PROBLEM DETAILS: Please set down exactly the lines from the one containing "notifications bell icon" through the last line of the records below, both included, with no pictures.

RECORDS SHOWN:
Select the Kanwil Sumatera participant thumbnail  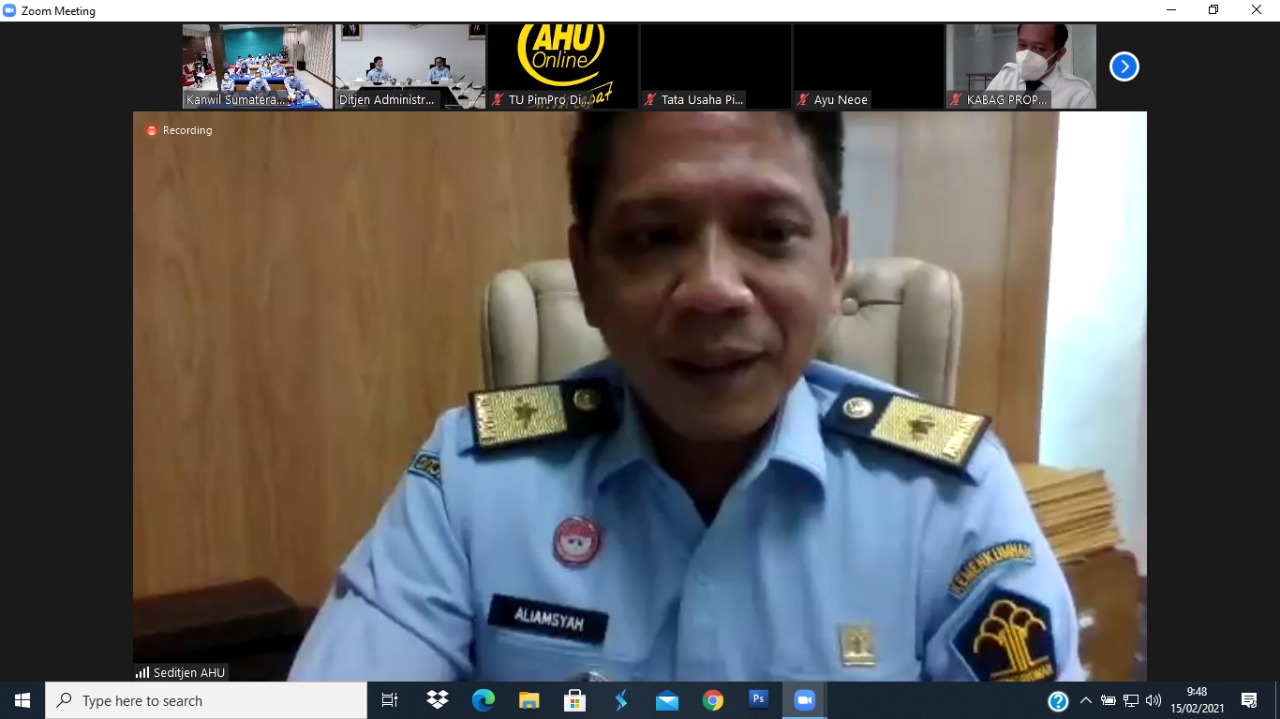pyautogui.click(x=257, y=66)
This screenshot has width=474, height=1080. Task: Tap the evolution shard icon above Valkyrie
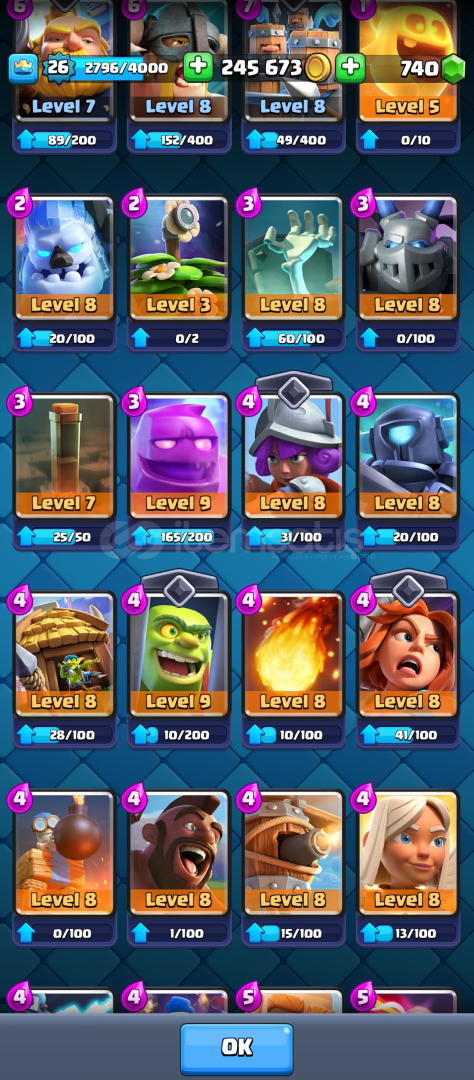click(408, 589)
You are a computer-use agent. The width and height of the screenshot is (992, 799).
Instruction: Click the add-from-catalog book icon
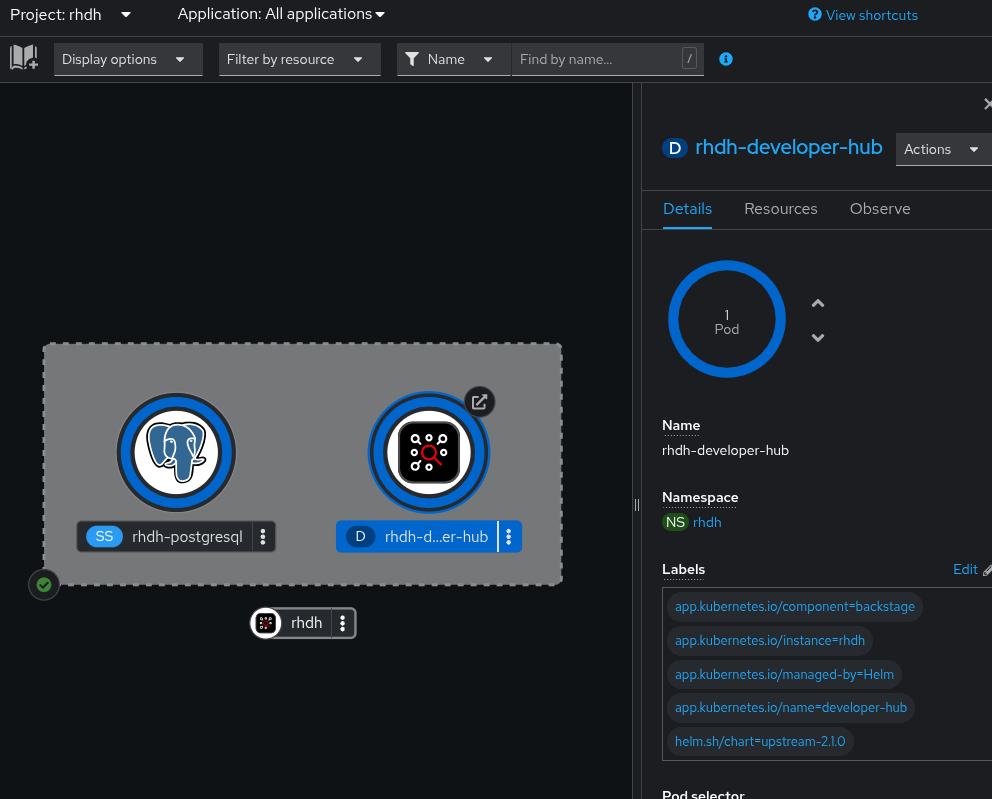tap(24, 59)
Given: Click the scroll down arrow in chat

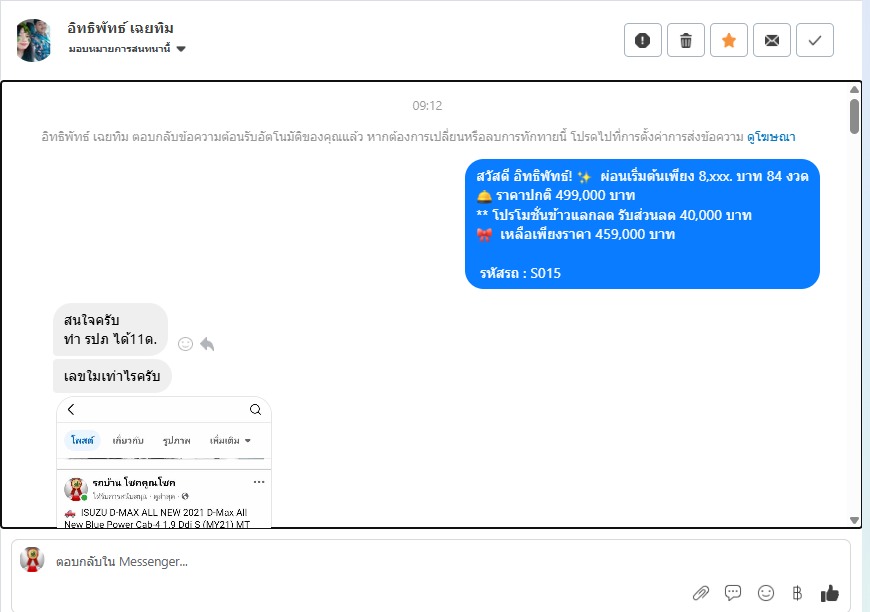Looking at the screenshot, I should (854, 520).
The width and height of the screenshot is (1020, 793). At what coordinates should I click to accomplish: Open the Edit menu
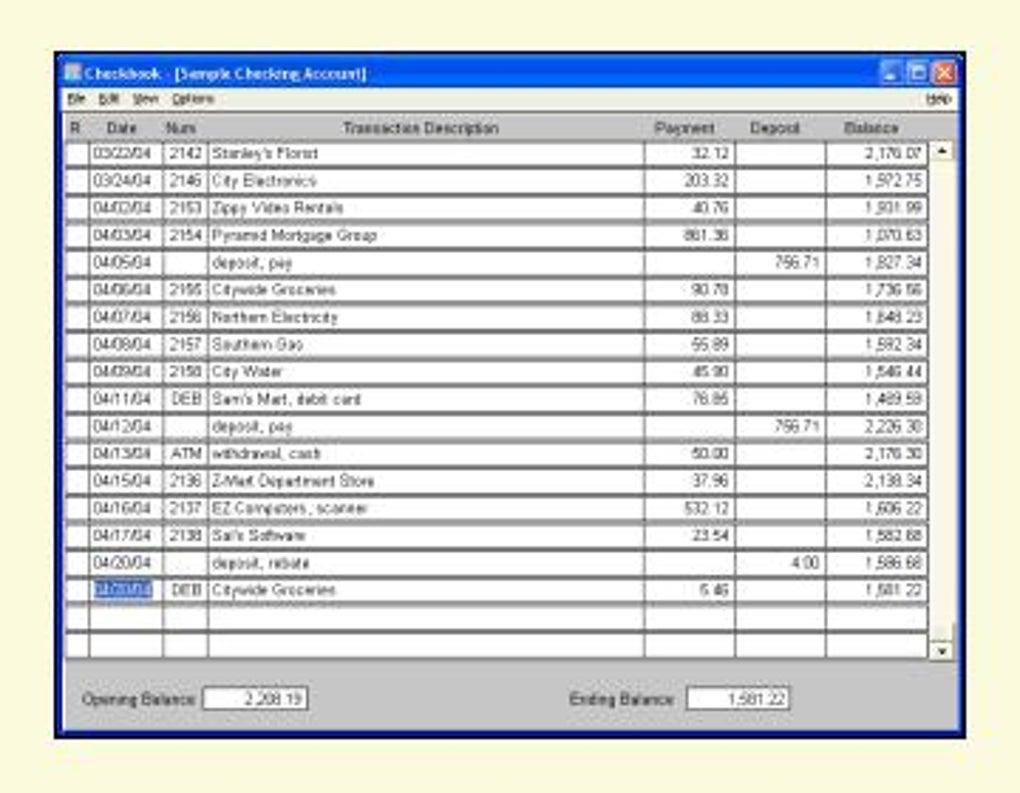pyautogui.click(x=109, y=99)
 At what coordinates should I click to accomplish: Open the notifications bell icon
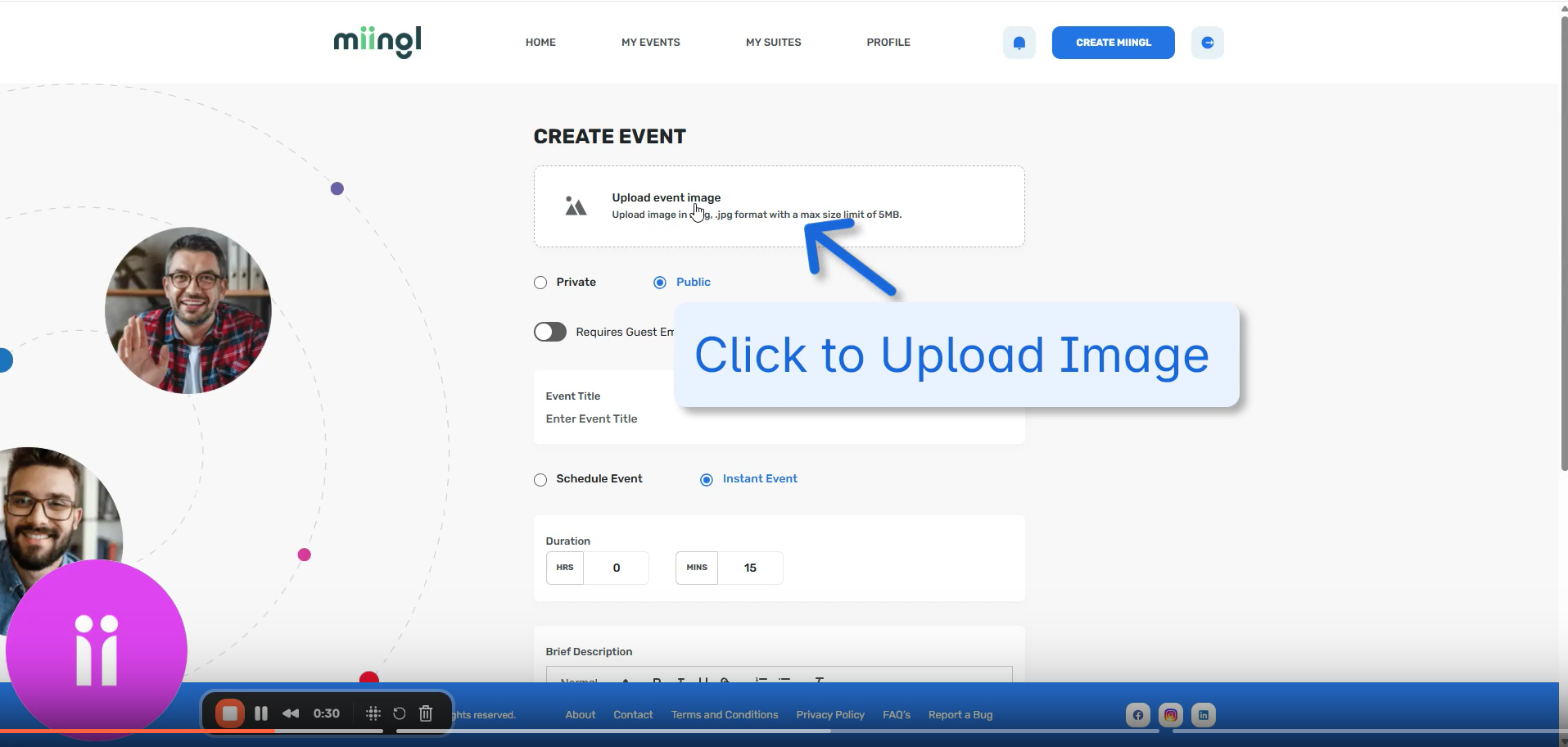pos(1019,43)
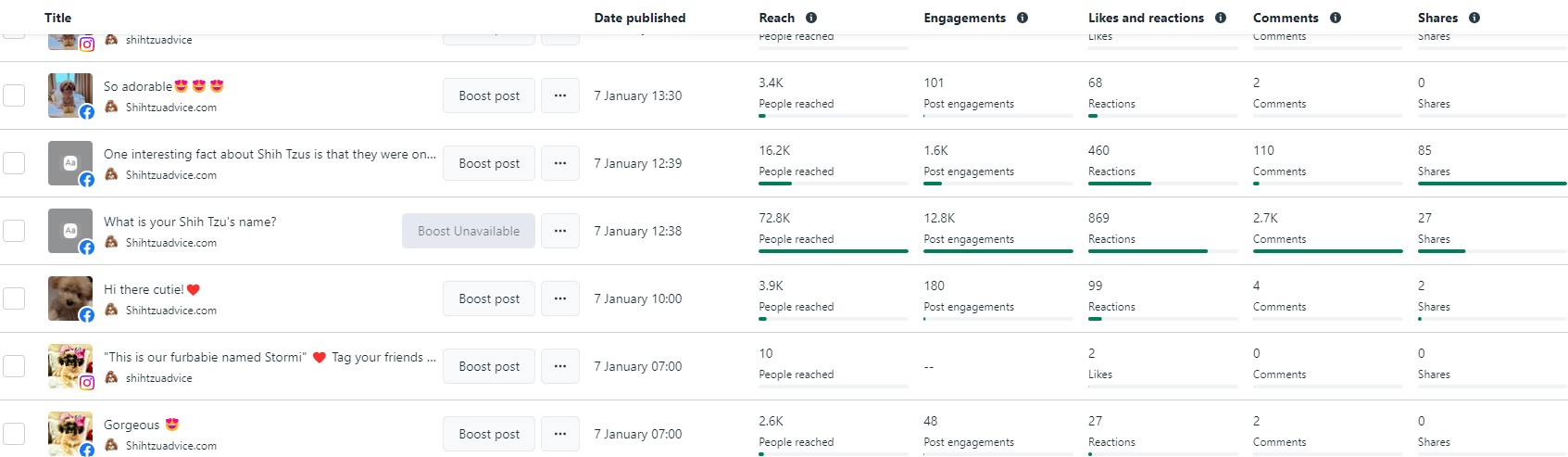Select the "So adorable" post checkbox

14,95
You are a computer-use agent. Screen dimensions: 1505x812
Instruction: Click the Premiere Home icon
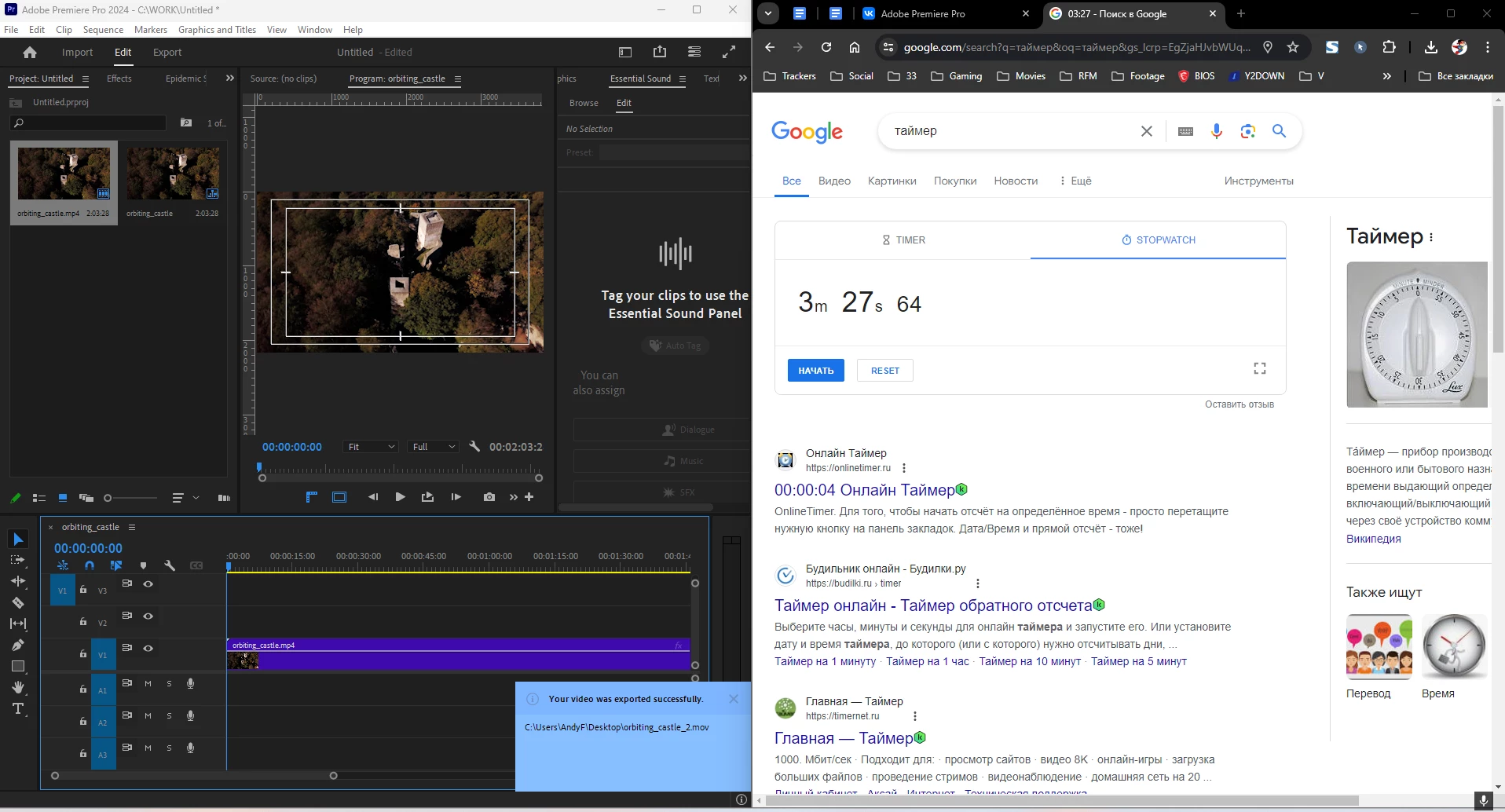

YOUR RESPONSE:
 At what coordinates should I click to accomplish: Open the notifications bell icon
pos(1019,43)
Select the "So adorable" post checkbox

14,95
You are a computer-use agent. Screen dimensions: 1505x812
Instruction: Click the Premiere Home icon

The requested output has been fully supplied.